Huge reactions followed this news, and while things didn’t look good for Flutterwave given its recent run-ins with controversies, the skies were not clear for other Nigerian fintech companies.
On July 14th, 2021, a Kenyan high court again ordered that the accounts of two more Nigerian fintech startups, Korapay and Kandon technologies be frozen with the sum of ksh 45 million ($380,000).
The ARA alleged that both companies siphoned up to $6 billion with the suspicious movement of funds. It also stated that both companies were linked to Flutterwave and the related companies it accused of money laundering.
Both Flutterwave and Korapay have come out to deny these claims in their respective official statements. While Flutterwave stated that the allegations were false, it did not provide further information on the actual realities of the situation.
Korapay, on the other hand, explained that the frozen funds in question were part of the requirements to obtain a payments processing license in Kenya.
However, the issues run deep, and this is not the first time Nigerian companies have been flagged in Kenya. So far, the Kenyan government has frozen $*** billion in funds belonging to Nigerian firms.
First, let’s take a quick detour to understand the space.
Kenya’s battle with money laundering
Money laundering regulations are very strict globally, and the laws constantly need to be updated. According to the UN, about 2- 5% of the world’s GDP 800 billion to $2 trillion is generated from people trying to conceal the origin of illegally obtained funds using foreign banks or legitimate businesses as a front.
A company or its founder could be directly involved in money laundering activities, or customers of financial institutions could take advantage of a loophole to facilitate their criminal process.
As you can already guess, that’s why financial services companies are big on know-your-customer (KYC) requirements when opening an account. The potential for financial losses, organised crime, and terrorism, have made the financial sector one of the most heavily regulated in the world.
While financial services institutions have strict regulations, money laundering still drains an average of $1.6 trillion annually from the global economy.
Traditional finance companies have long struggled to keep up with the dynamism of fraudsters that keep finding creative ways to launder money, but research shows that fintechs have higher risks.
The rise of fintechs has reshaped the way we look at the financial services space globally. Per Sanction Scanner, the high growth and massive transaction volumes expose fintechs to several bad actors which might be difficult to control.
How? Criminals are constantly finding loopholes in an airtight system and when the company in question is a fintech, this can happen at high volumes. Against this backdrop, regulators either readjust or overhaul any existing frameworks.
Kenya’s Proceeds of Crime and Anti-Money Laundering Act (POCAMLA) 2009 contains comprehensive guidelines for guarding against money laundering processes and other significant financial crimes.
This led to the formation of the ARA which is tasked with identifying, tracing, freezing, seizing and confiscating crime proceeds in Kenya.
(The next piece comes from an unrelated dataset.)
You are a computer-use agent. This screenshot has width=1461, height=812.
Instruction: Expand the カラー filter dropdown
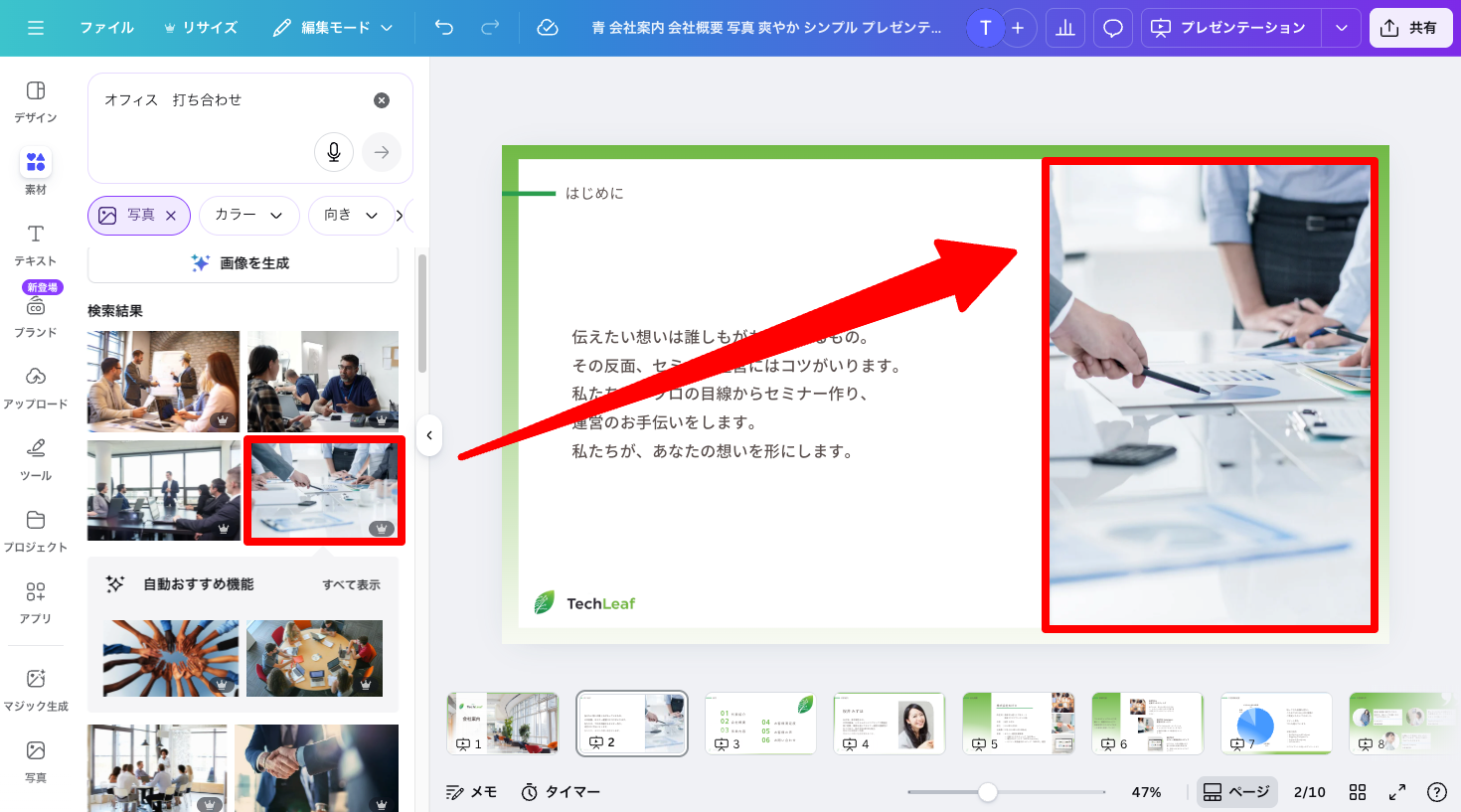[248, 215]
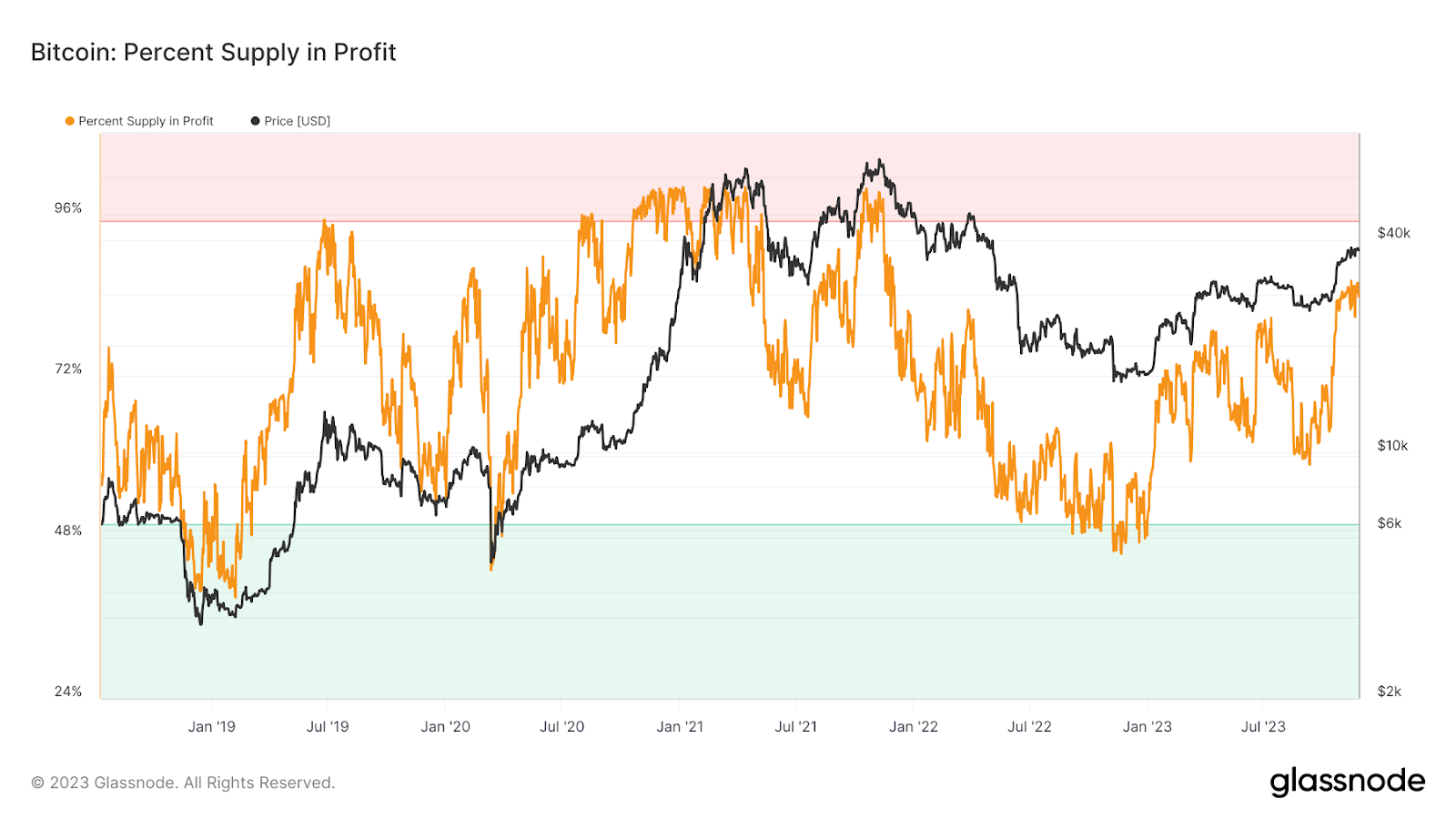
Task: Click the chart title text
Action: pyautogui.click(x=214, y=53)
An analogous body in Nigeria is the National Financial Intelligence Unit (NFIU).
Most times, issues in the regulatory space do not get to the ARA. The Central Bank of Kenya (CBK) does the heavy work of keeping financial services companies in line with these regulations. On occasions when companies work on the fringes of these regulations and escape the direct lenses of the CBK, it’s inevitable that the ARA would swoop in.
In most jurisdictions, when a bank flags a suspicious transaction, it flags the account and invites the customer to clarify what the transaction was meant for. In more serious cases In Nigeria, the bank could report to the NFIU, or if it’s high profile enough, the body could become actively involved in the process.
Interestingly, the POCAMLA allows the ARA to freeze the account of any company where a suspicious transaction is flagged. The agency can freeze it for 45 days, and if it’s not convinced, it can ask for an extra 90 days to finalise its investigation.
It’s noteworthy that if the ARA freezes accounts it will still have to determine if there was any wrongdoing from the affected parties.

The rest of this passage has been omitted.